In order to derive a hydrogen bonding model of general significance from the study of interactions between SDs and U1 snRNA, we strived to study alternatives to SD4.

Based on our preliminary hydrogen bonding model derived by Kammler et al. (3), we looked for potential, yet unidentified, U1 snRNA binding sites within the HIV-1 env transcript that would eventually function to stabilize the pre-mRNA. To this end, we scrutinized the env gene between the translational start codon and the splice acceptor SA7 to predict binding sites. For all 11 nt long sequences containing a GT dinucleotide, we counted the number of hydrogen bonds (NH) in a continuous or discontinuous stretch of neighboring base pairs.

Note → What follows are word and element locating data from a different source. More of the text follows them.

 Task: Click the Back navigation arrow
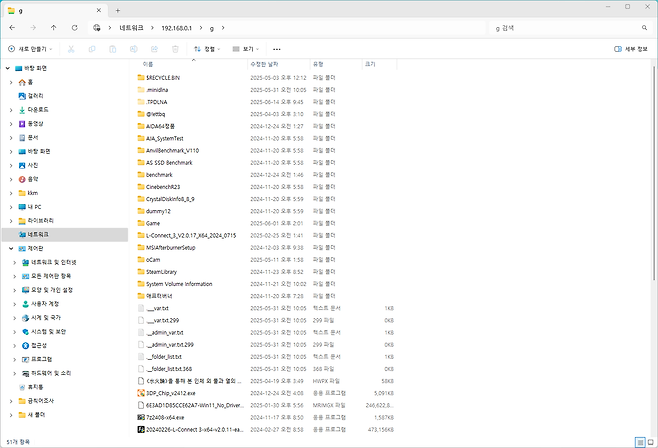(12, 28)
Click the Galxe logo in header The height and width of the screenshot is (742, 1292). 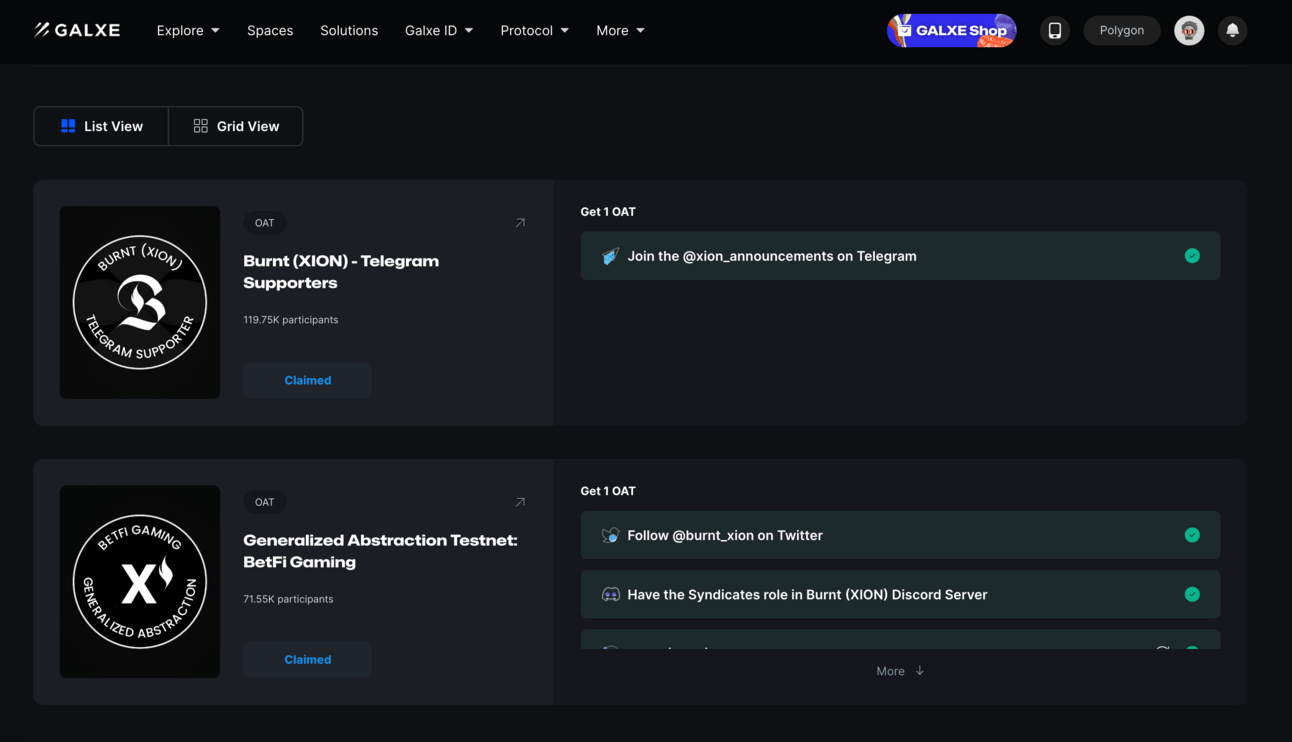77,30
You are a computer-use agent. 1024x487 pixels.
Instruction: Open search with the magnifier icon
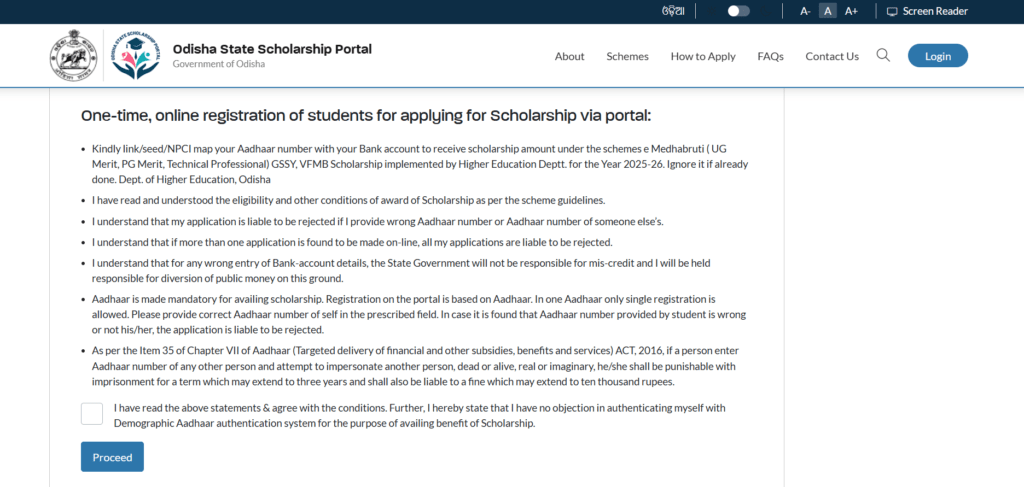pyautogui.click(x=883, y=56)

An A:U base pair counted for two and a G:C base pair for three hydrogen bonds. From our previous western blot analyses we classified hydrogen bonding patterns as ‘high complementarity’ (HC) if they ensured env expression and ‘low complementarity’ (LC) otherwise. A hydrogen bonding pattern qualified as HC, if NH ≥ 14 for a continuous stretch and NH ≥ 15 for a discontinuous stretch, with the additional constraint that for a discontinuous stretch 5′ to the mismatch NH ≥ 6 and 3′ to the mismatch NH ≥ 5. Beyond the Watson–Crick A:U base pairs analyzed in our previous study, we assumed G:U wobbles to form two hydrogen bonds. Tentatively applying the so defined algorithm, we found four potential U1 snRNA binding sites (designated nos 15–18) within this part of the HIV-1NL genome which so far had not been identified as functional 5′ splice sites. Of note, all four potential U1 snRNA binding sites contained at least one G:U base pair. To examine whether these putative U1 snRNA binding sites enabled 5′ splice site-dependent Rev-mediated env expression, we substituted SD4 with each of them in our env expression vector. Unexpectedly, only one, no. 18, mediated normal env expression; the other three (nos 15–17) showed very little, if any, env expression (Fig. 2).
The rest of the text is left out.